If blood glucose is < 70 mg/dL, hold all insulin and administer measures to control hypoglycemia.

Weight-based NPH insulin regimen for glucocorticoid-induced hyperglycemia [28]

  1. Convert glucocorticoid to equivalent prednisone dose (see “Glucocorticoids”).
  2. Calculate daily NPH dose based on prednisone dose equivalent and patient weight.
  3. Administer glucocorticoid with NPH as a single dose in the morning.
Prednisone dose equivalent (mg/day) NPH (units/kg/day)
10 0.1
20 0.2
30 0.3
≥ 40 0.4

NPH doses should be administered in addition to usual basal insulin in patients who are already receiving insulin.

Consider using glargine or detemir in patients receiving dexamethasone. Dexamethasone has a longer hyperglycemic effect than prednisone and most other commonly used systemic glucocorticoids.

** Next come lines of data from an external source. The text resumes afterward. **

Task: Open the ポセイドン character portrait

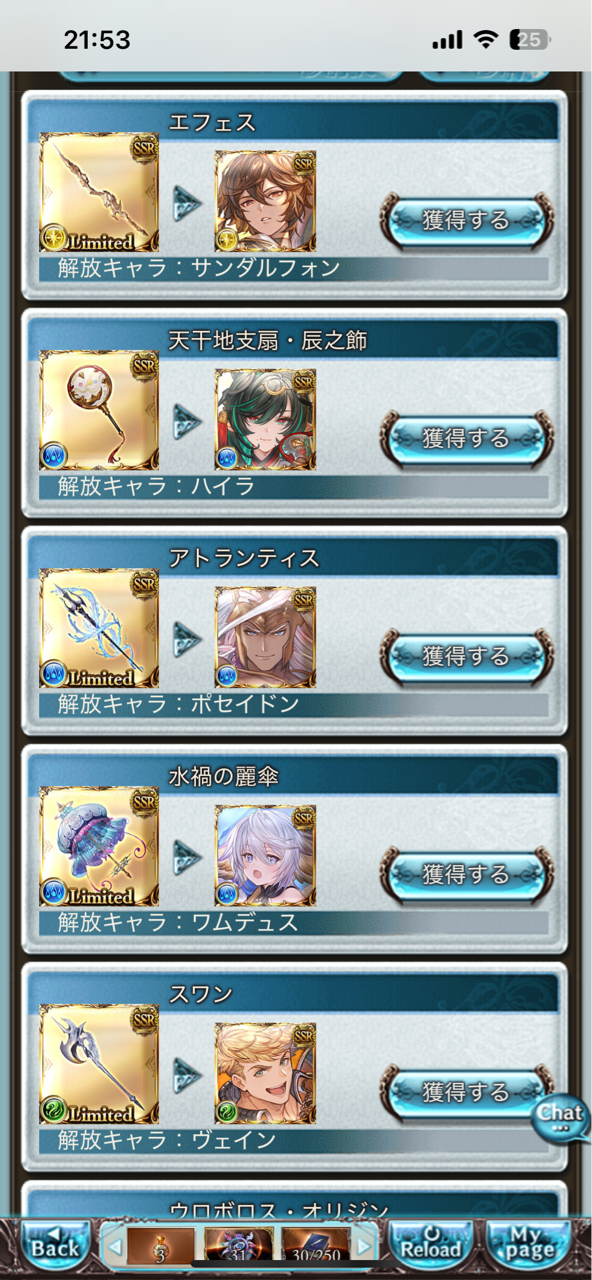Action: click(265, 637)
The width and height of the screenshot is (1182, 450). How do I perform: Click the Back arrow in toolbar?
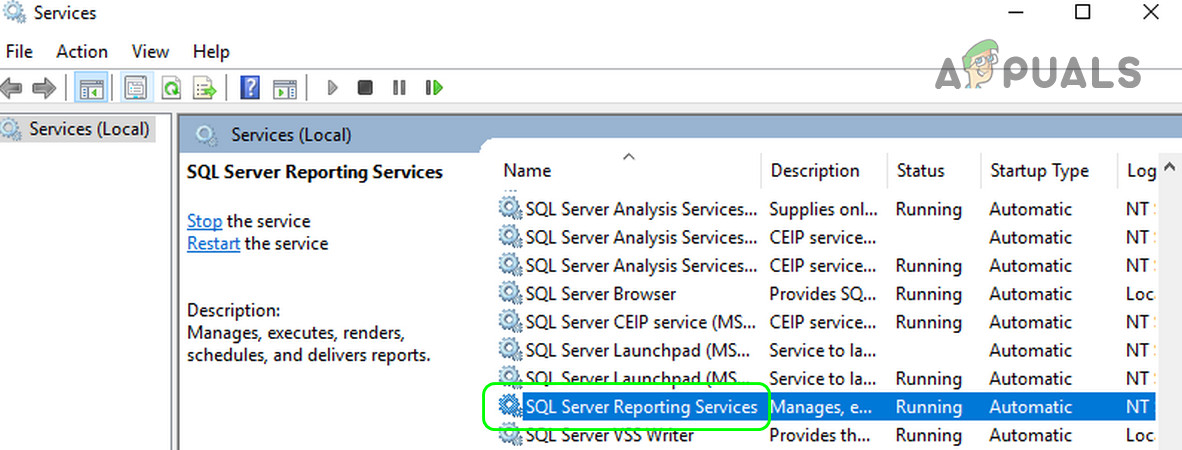12,88
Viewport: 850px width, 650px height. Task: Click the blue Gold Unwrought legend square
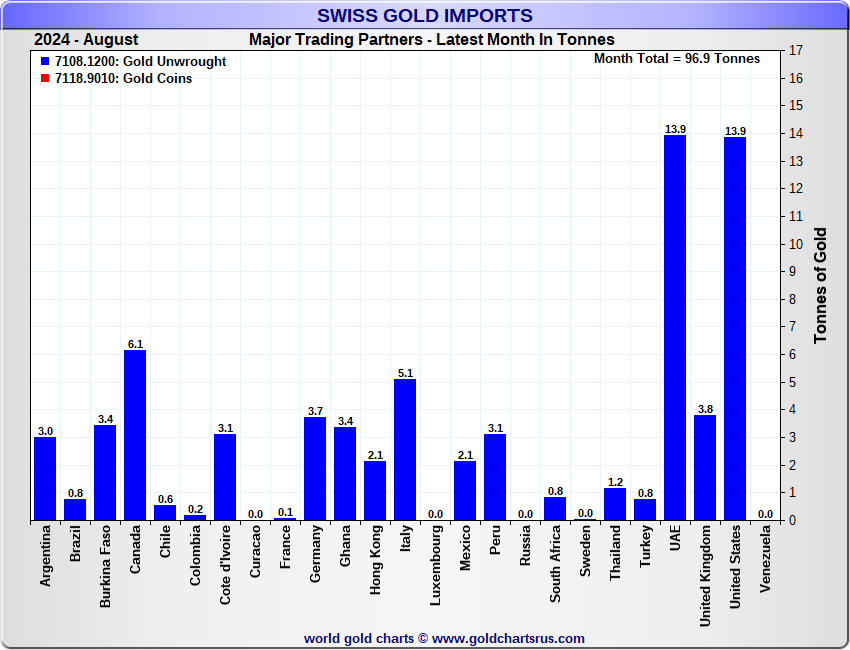(x=45, y=62)
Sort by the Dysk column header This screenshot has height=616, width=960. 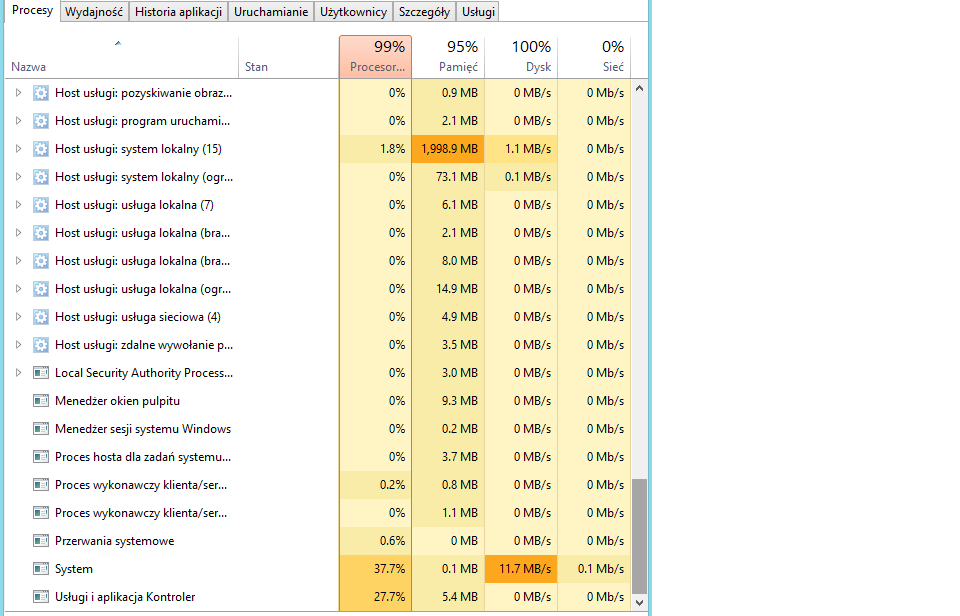tap(521, 57)
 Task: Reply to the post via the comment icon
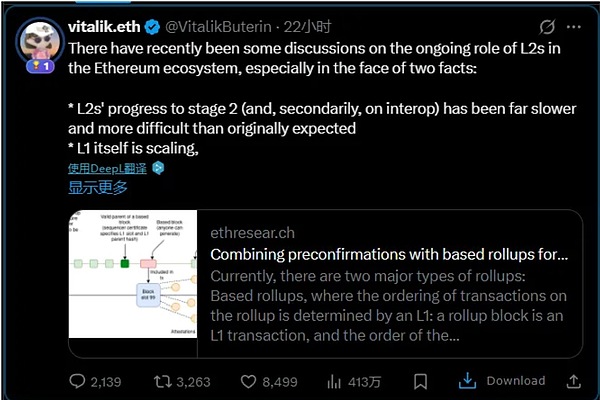(x=79, y=381)
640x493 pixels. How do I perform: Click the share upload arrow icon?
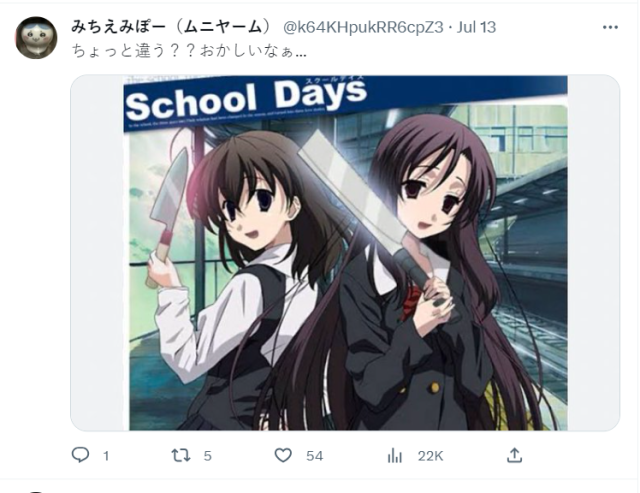click(x=514, y=455)
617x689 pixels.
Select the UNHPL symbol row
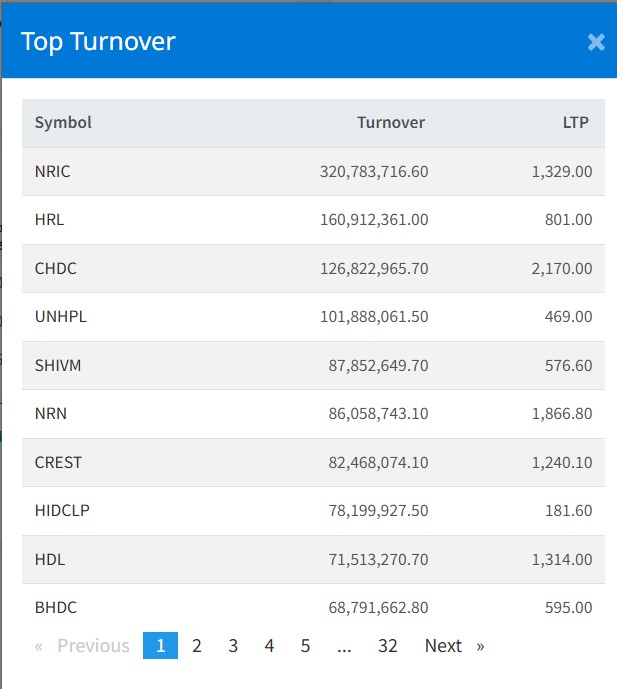(x=61, y=317)
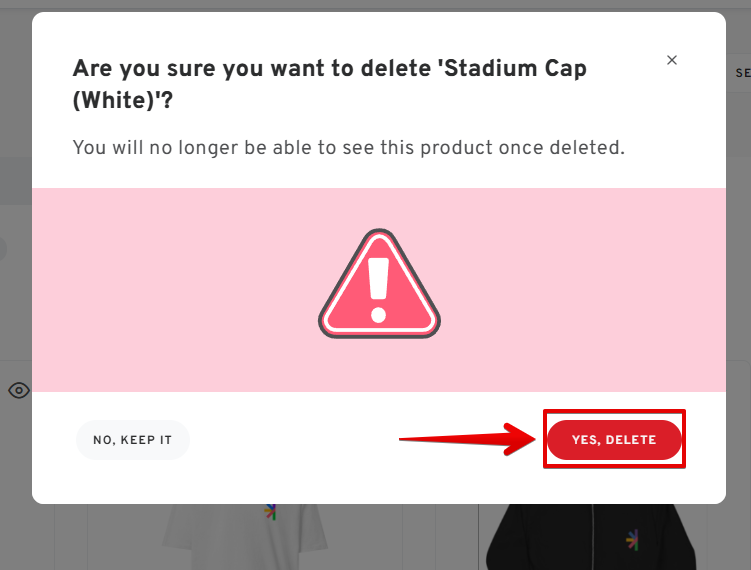Toggle the eye visibility icon behind dialog

pos(19,390)
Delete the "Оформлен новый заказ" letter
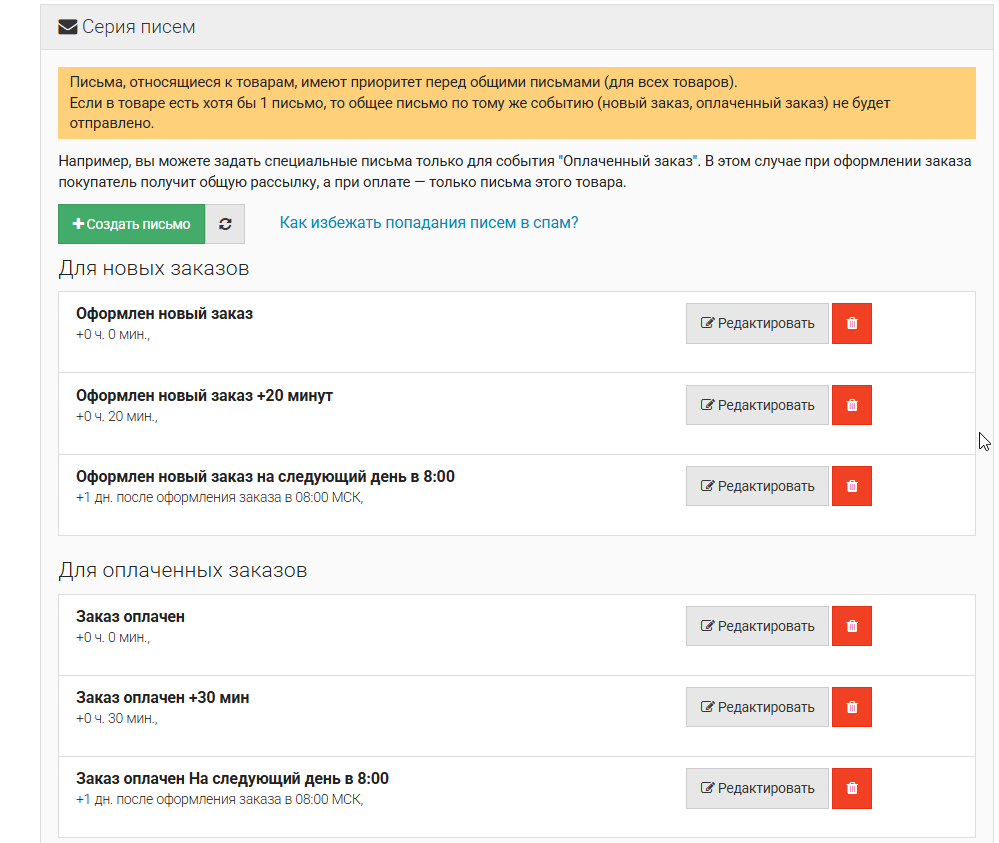The width and height of the screenshot is (999, 843). [851, 324]
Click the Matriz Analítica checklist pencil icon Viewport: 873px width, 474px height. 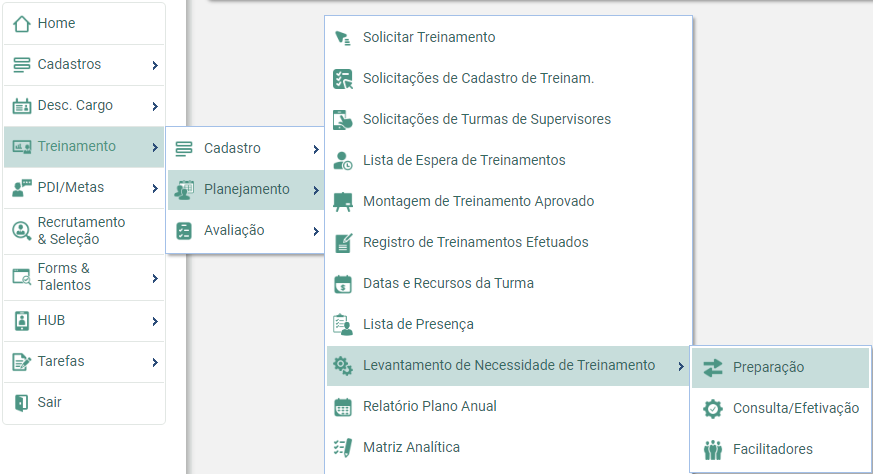pyautogui.click(x=343, y=447)
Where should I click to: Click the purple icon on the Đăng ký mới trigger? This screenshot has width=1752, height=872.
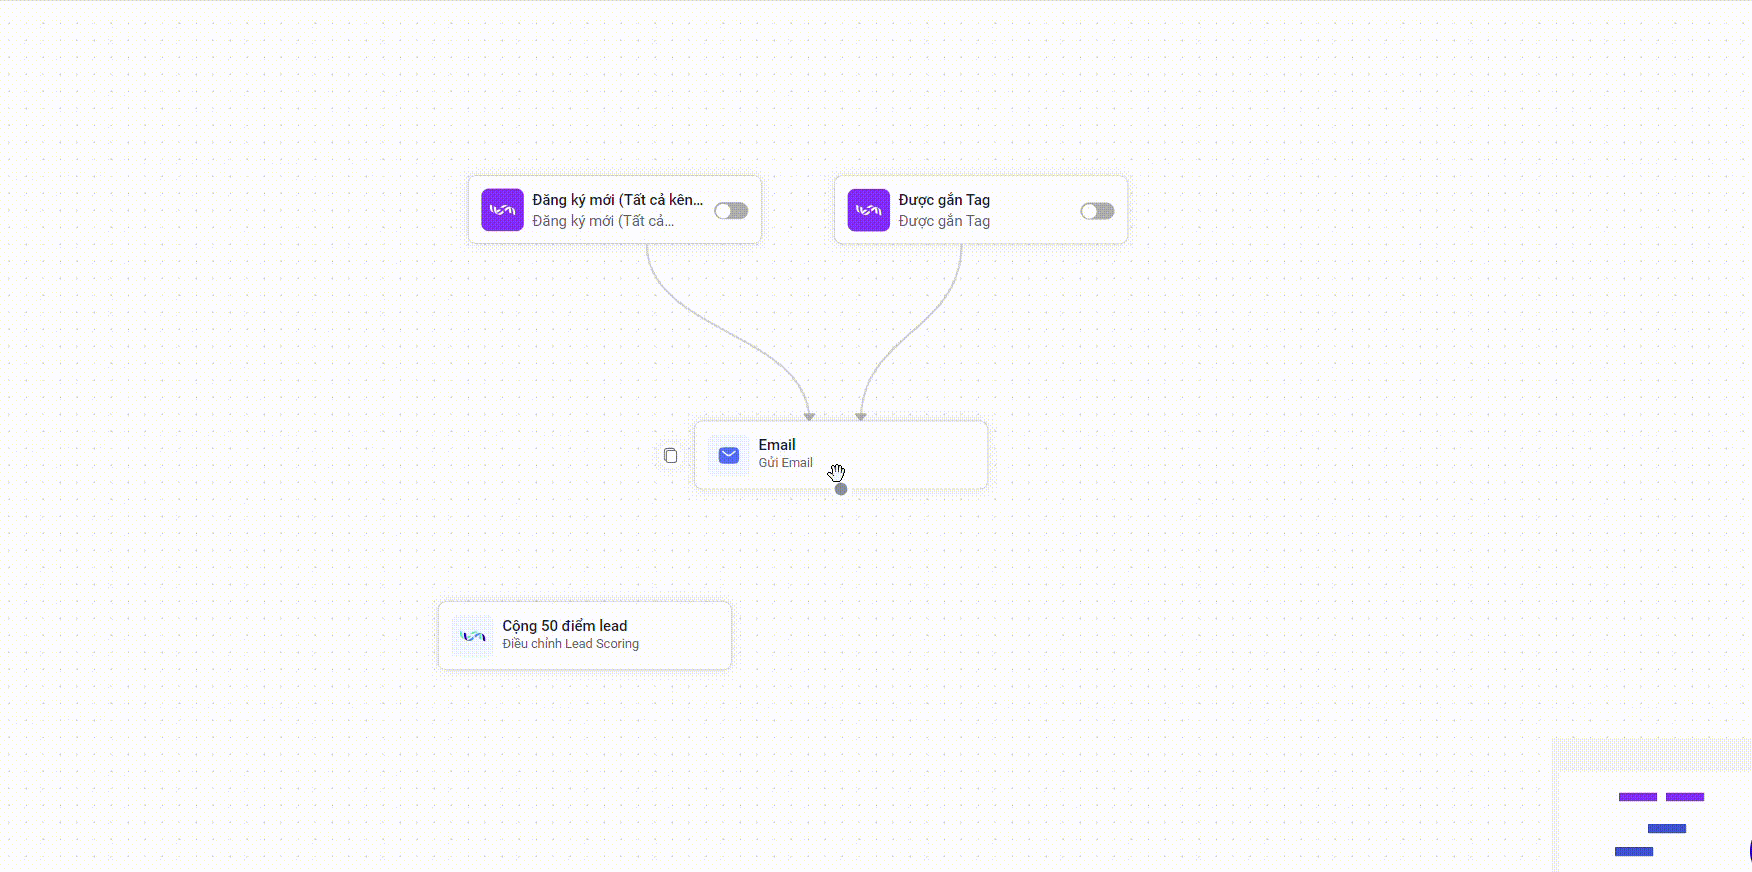tap(502, 210)
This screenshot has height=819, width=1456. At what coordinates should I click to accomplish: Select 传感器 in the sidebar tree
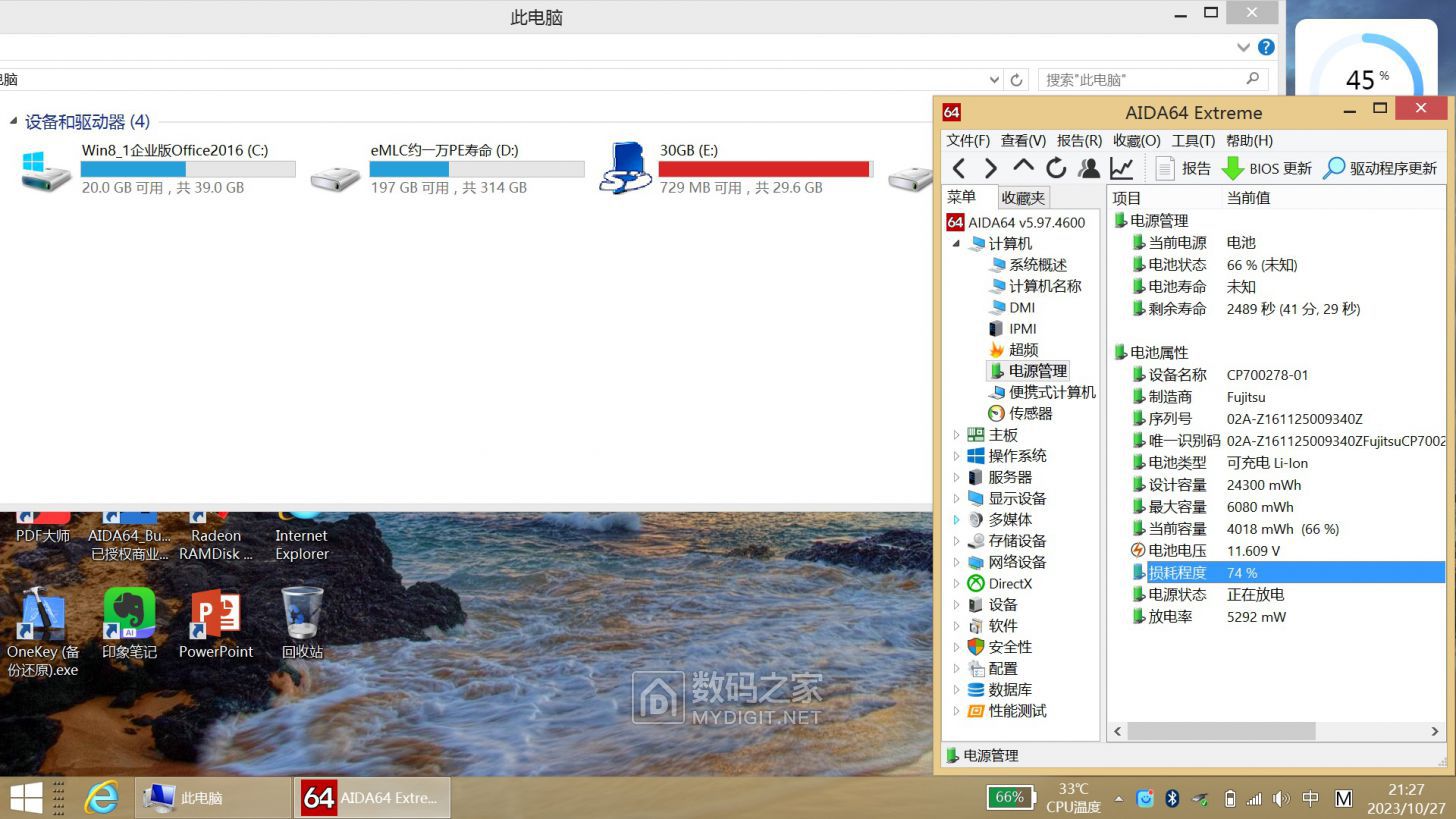pyautogui.click(x=1030, y=413)
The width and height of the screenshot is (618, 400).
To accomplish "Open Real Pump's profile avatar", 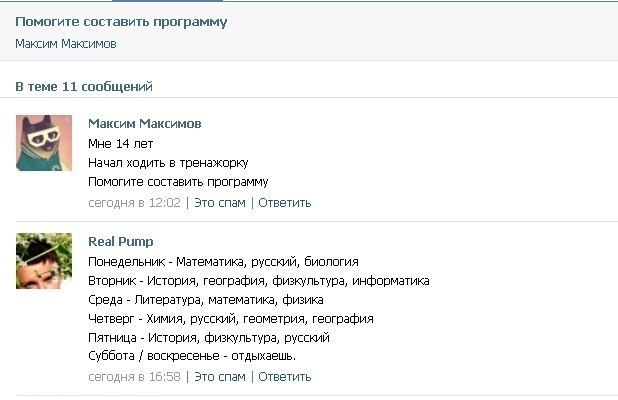I will pyautogui.click(x=44, y=261).
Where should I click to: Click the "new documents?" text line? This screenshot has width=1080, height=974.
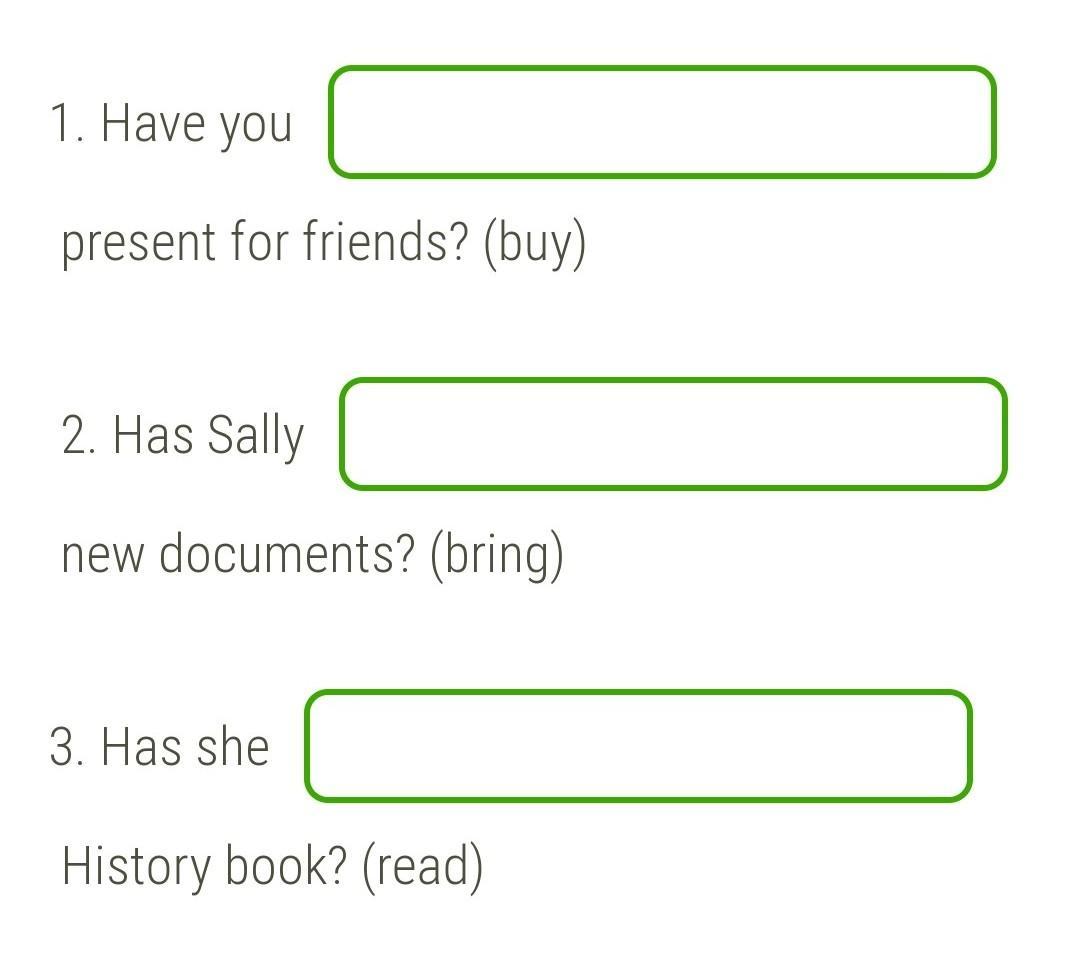[238, 555]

Insulin regimens for enteral and parenteral nutrition

Enteral nutrition [29][30]

  1. Determine basal insulin needs.
    • For patients already on insulin: Continue prior dose or administer 30–50% of the total daily dose as long-acting insulin (e.g., glargine) daily.
    • For patients not already on insulin, consider:
      • 5 units of NPH every 12 hours
      • or 10 units of glargine (or equivalent) daily
  2. Add nutritional insulin.
    • For patients receiving continuous tube feedings
      1. Calculate the total daily nutritional insulin dose:
        • 1 unit of insulin per 10–15 g of carbohydrates per day
        • or 50–70% of the total daily dose
      2. Administer as rapid-acting insulin (e.g., lispro) in divided doses every 4–6 hours.
    • For patients receiving bolus feeding
      1. Calculate the nutritional insulin dose to cover each meal: 1 unit of insulin per 10–15 g of carbohydrates per meal
      2. Administer as rapid-acting insulin (e.g., lispro) before each feeding.
  3. Add sliding scale insulin as supplemental insulin.
  4. Adjust as needed to glycemic targets, changes in medication, and changes in nutrition.

Patients with type 1 diabetes mellitus require basal insulin even if (enteral) feeding is discontinued.